Exercise objective: From the line containing "This screenshot has height=263, width=970." down to the final line of the entries below, quote every line verbatim. Exclude pictures.
BEGIN
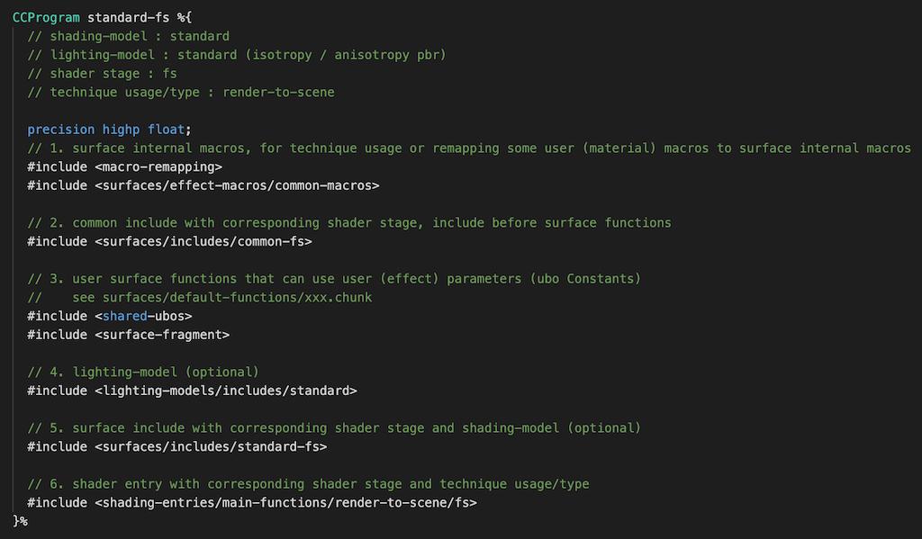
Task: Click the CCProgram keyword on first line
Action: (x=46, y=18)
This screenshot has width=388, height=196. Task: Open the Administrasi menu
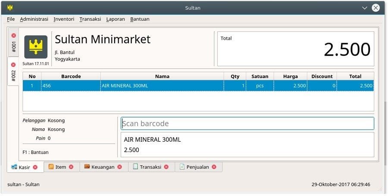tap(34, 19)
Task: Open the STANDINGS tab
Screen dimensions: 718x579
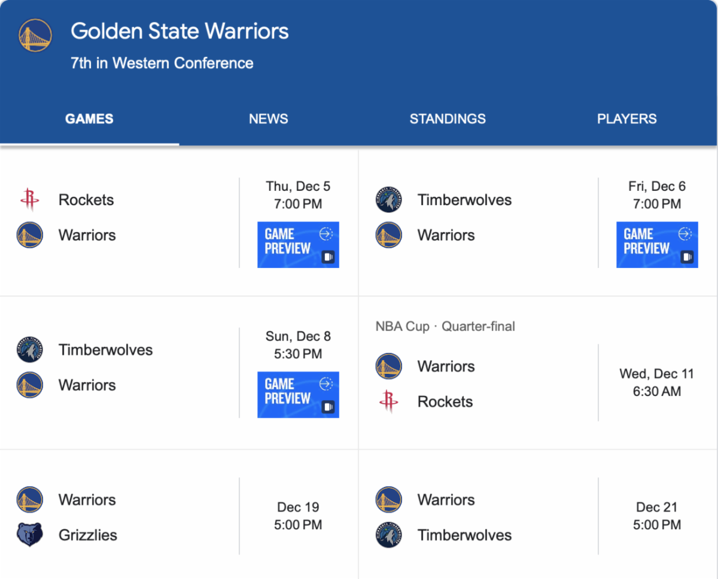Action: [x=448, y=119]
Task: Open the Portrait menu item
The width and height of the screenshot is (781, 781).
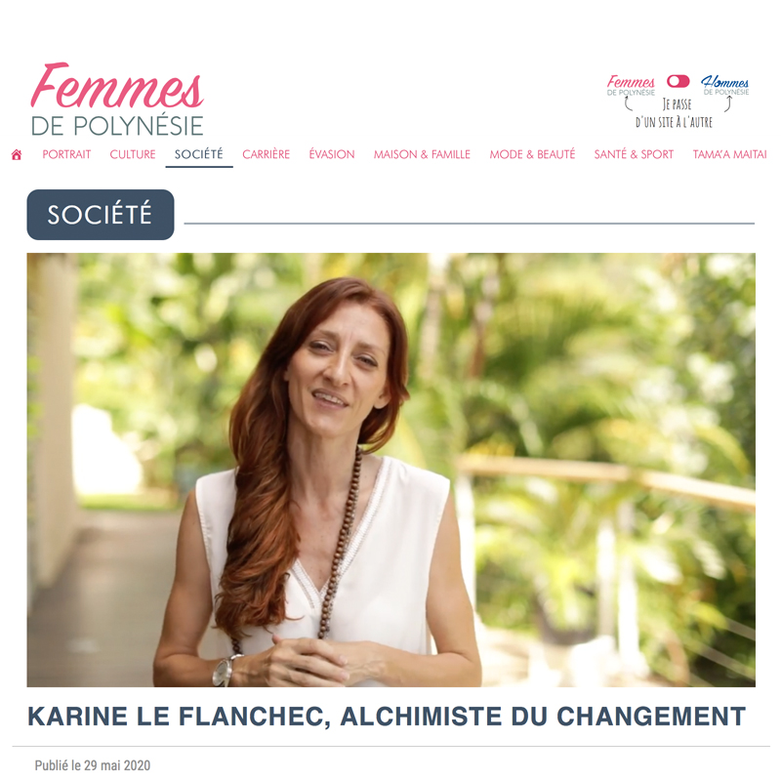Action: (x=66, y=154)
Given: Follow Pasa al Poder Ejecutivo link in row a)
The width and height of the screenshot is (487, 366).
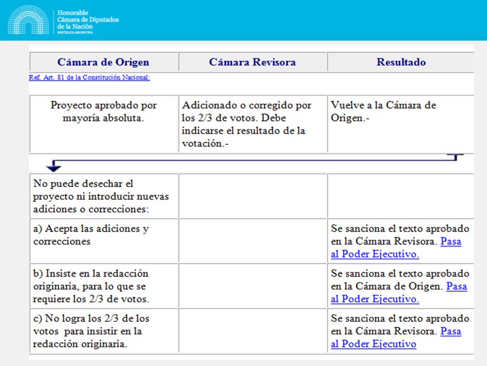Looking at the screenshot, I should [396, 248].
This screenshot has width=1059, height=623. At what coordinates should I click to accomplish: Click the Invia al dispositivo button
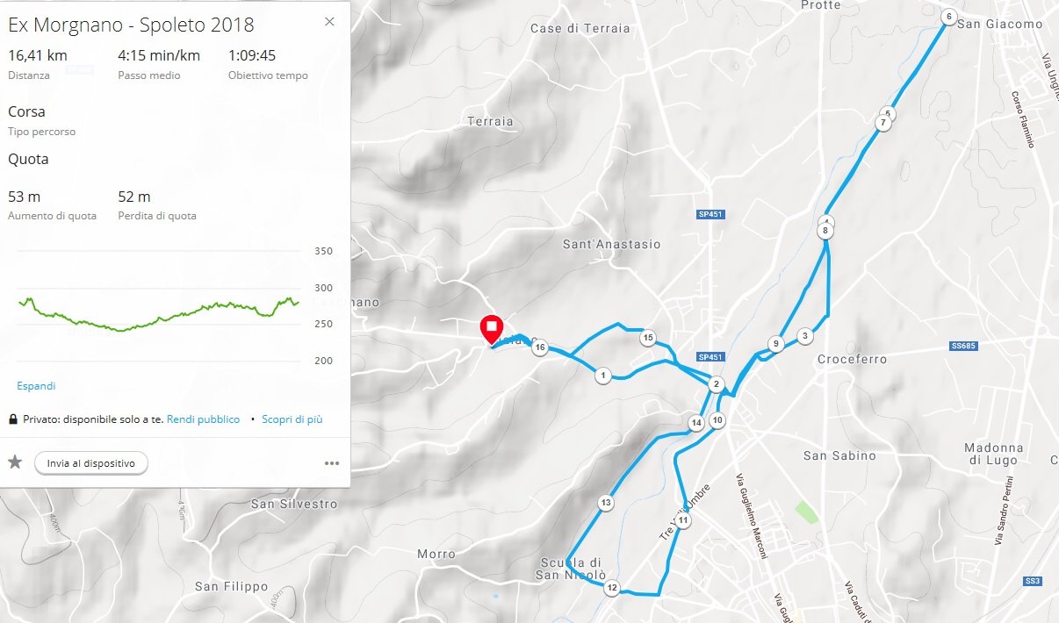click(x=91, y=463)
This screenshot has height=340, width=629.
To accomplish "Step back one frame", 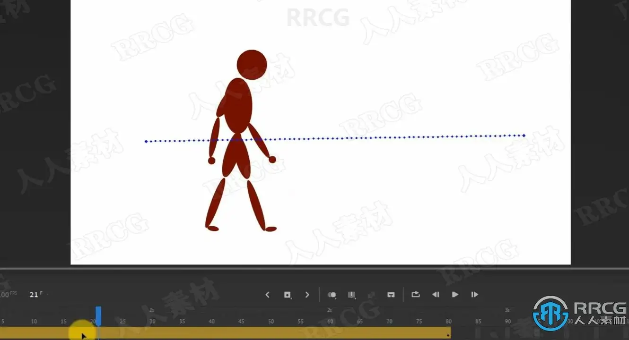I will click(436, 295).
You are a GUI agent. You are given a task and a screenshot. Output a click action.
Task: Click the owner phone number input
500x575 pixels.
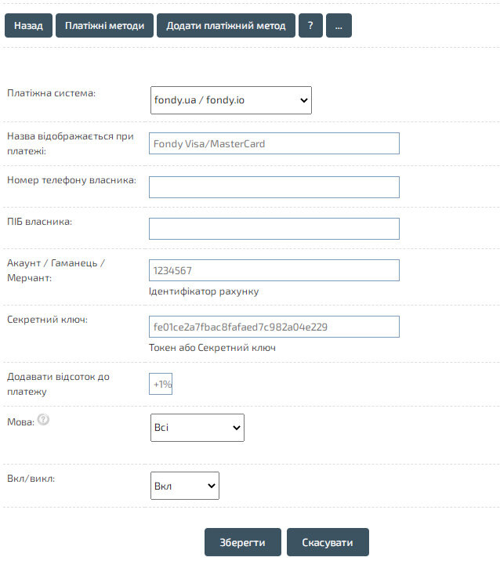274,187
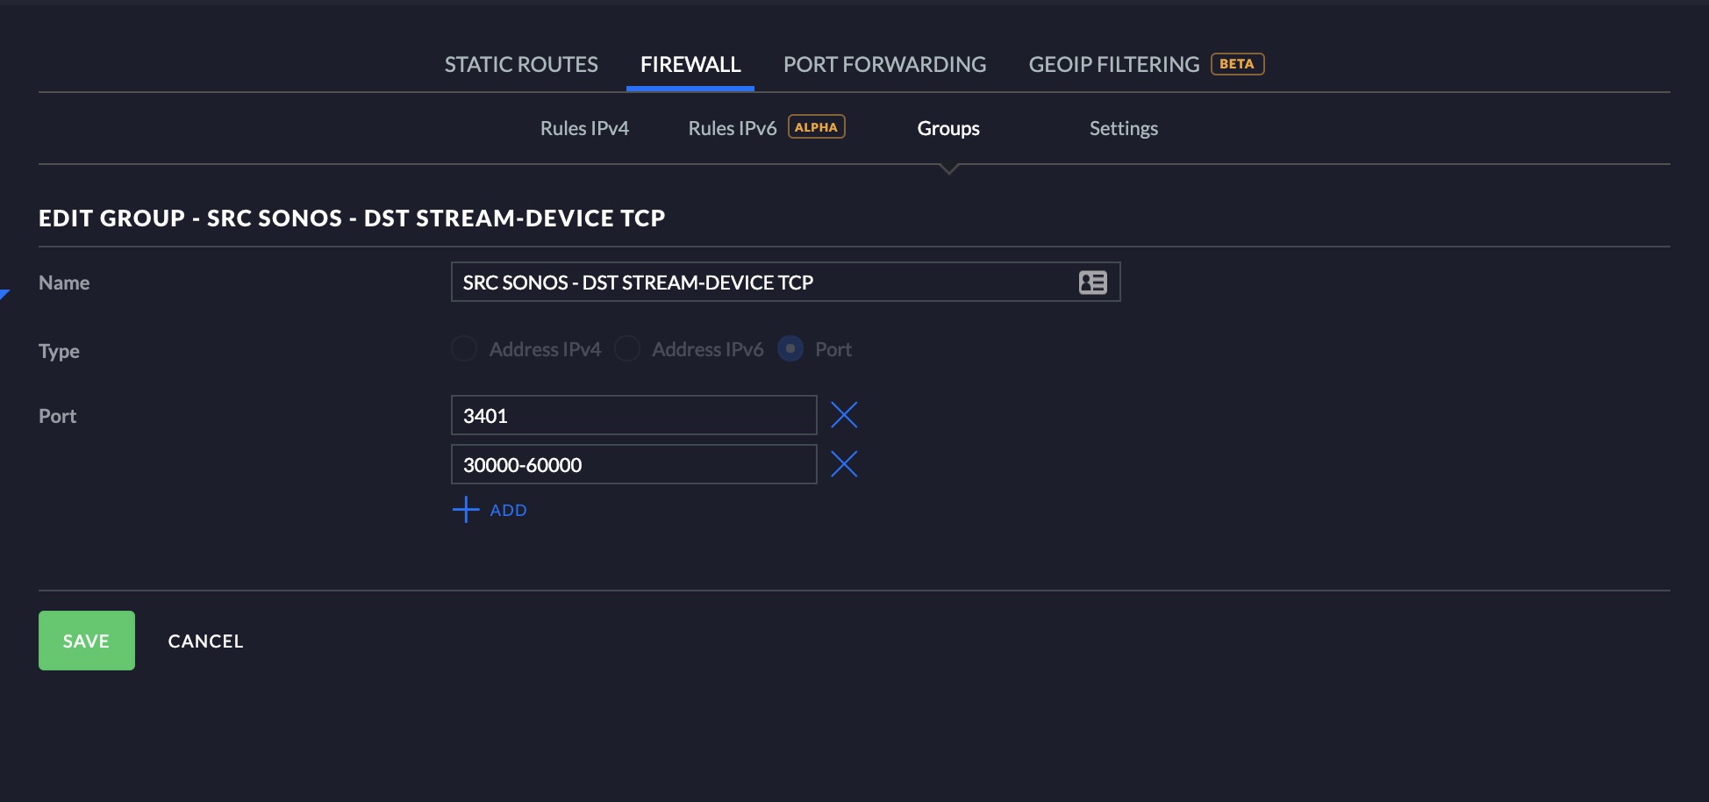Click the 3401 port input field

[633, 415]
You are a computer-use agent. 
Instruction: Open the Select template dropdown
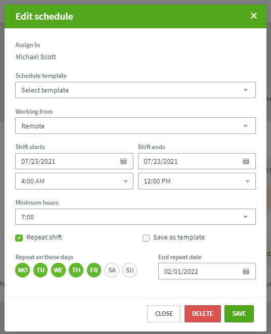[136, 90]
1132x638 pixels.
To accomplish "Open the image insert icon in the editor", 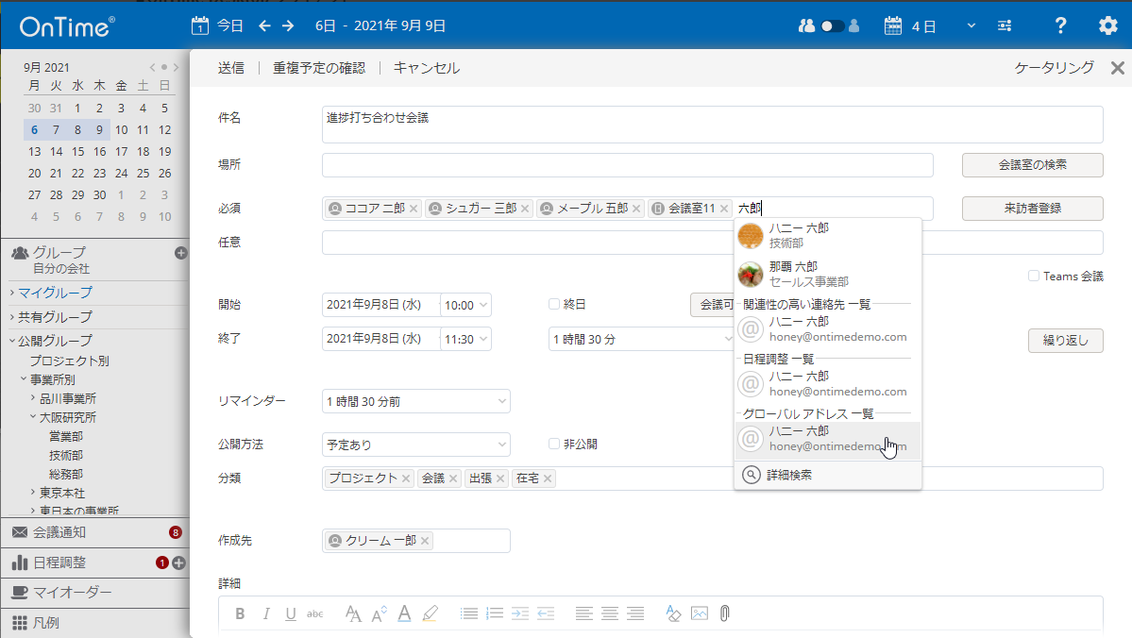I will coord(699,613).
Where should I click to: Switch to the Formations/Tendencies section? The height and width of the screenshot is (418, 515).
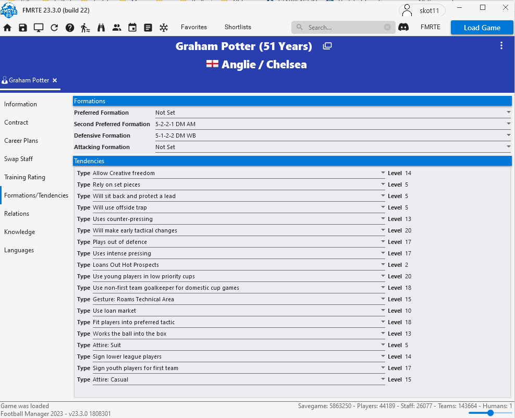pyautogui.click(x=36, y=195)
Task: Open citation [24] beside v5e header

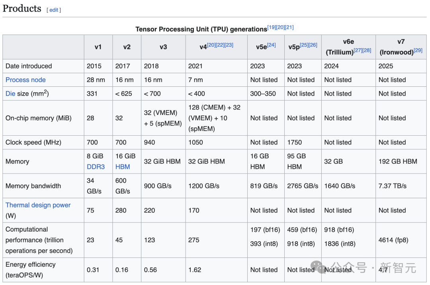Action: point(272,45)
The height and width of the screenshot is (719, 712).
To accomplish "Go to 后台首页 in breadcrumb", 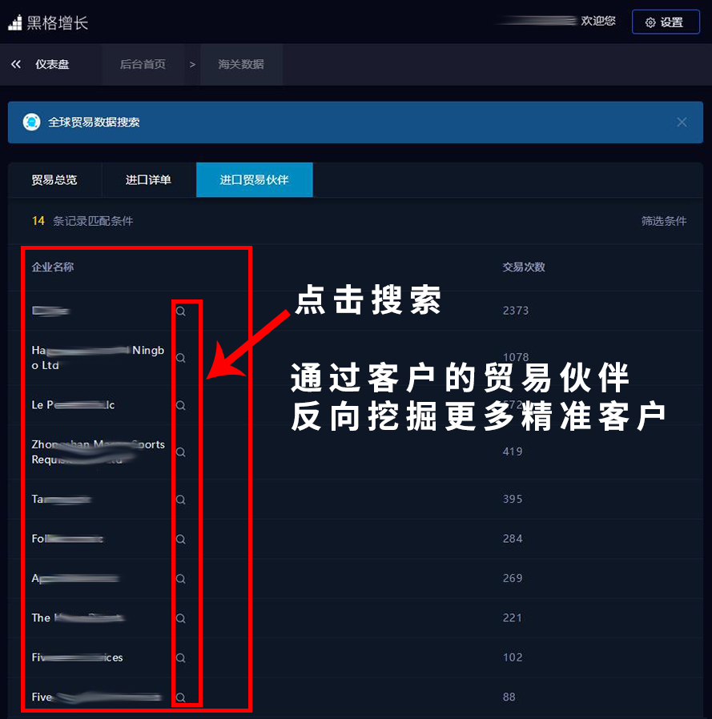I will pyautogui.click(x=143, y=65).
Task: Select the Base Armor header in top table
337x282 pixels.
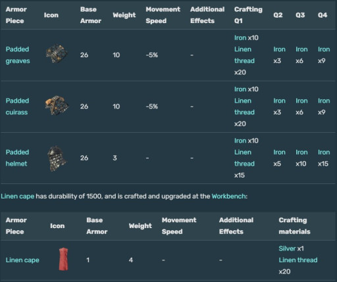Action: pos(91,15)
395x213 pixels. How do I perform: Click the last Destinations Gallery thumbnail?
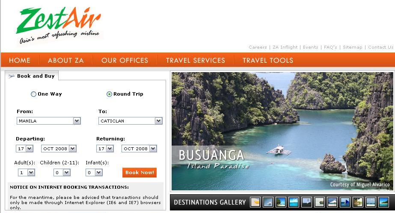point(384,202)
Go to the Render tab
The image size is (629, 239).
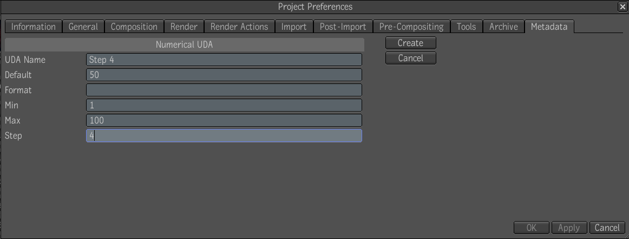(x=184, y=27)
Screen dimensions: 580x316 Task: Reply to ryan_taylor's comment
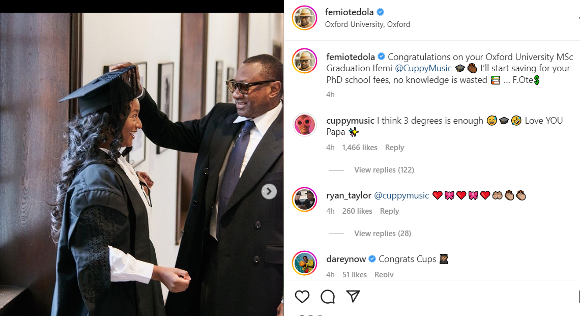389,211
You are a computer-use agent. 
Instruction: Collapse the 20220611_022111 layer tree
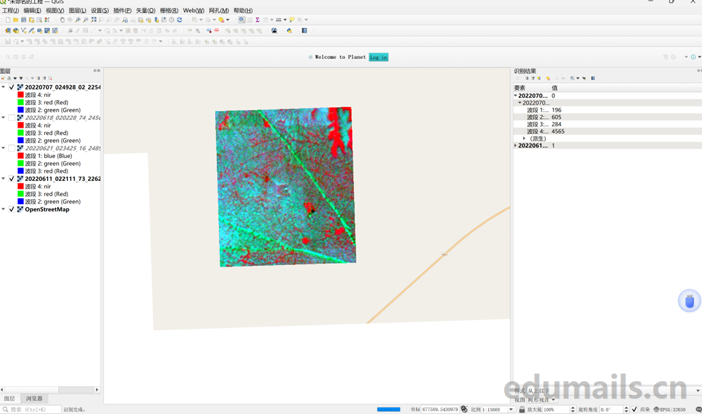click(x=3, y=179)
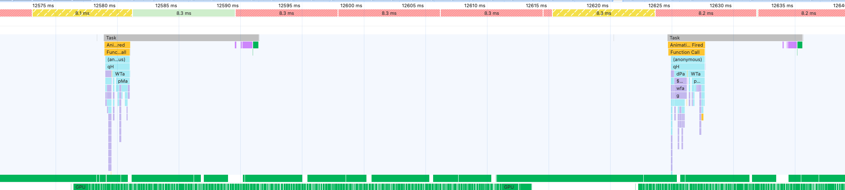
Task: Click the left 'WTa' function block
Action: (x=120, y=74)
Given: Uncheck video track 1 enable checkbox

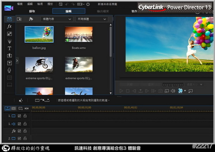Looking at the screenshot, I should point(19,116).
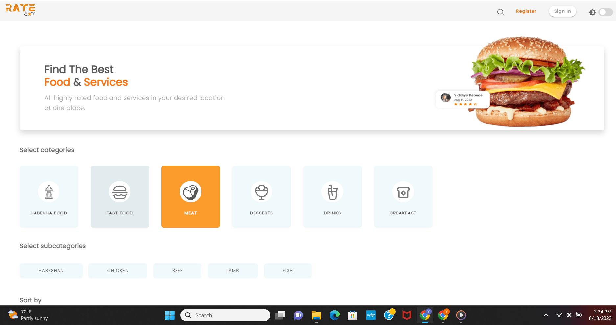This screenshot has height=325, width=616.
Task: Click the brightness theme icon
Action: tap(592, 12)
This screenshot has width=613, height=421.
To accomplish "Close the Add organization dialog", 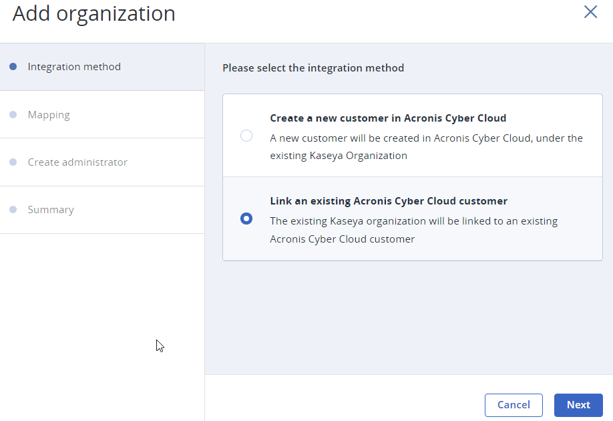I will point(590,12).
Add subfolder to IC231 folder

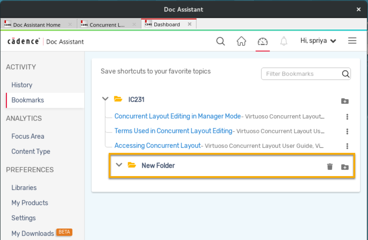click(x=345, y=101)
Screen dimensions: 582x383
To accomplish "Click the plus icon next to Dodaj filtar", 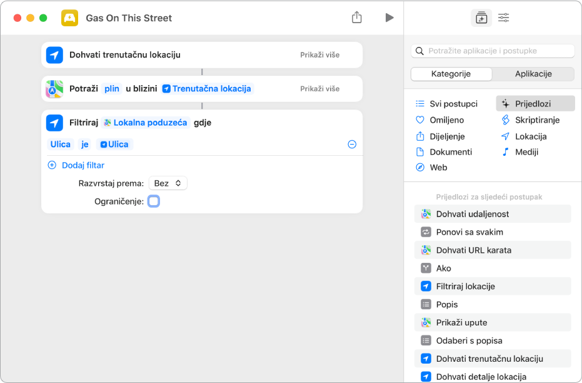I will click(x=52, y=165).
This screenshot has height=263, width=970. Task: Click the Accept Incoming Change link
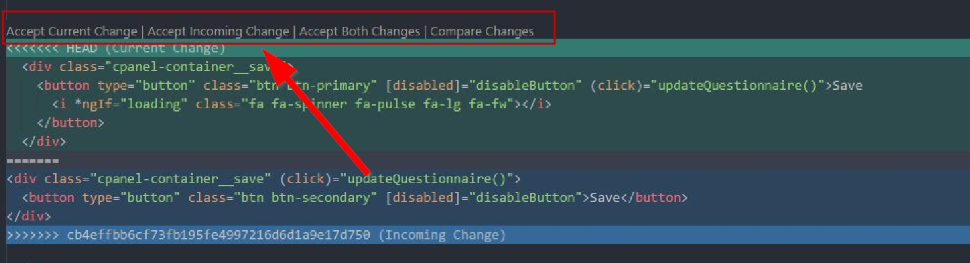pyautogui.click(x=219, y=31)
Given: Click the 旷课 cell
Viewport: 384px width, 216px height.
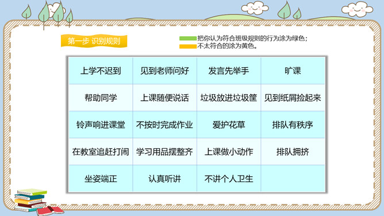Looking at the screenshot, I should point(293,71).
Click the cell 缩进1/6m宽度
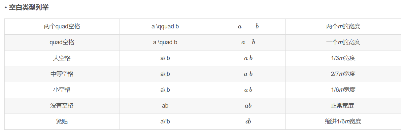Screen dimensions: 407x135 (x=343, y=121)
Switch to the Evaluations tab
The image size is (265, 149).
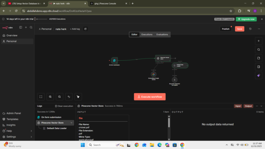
END
Answer box:
This screenshot has height=263, width=970. Task: Click the Accept Incoming Change link
pyautogui.click(x=219, y=31)
Given: Click the 旷课 cell
Viewport: 384px width, 216px height.
Looking at the screenshot, I should point(293,71).
Click the cell 缩进1/6m宽度
Screen dimensions: 407x135 (x=343, y=121)
Switch to the Evaluations tab
The image size is (265, 149).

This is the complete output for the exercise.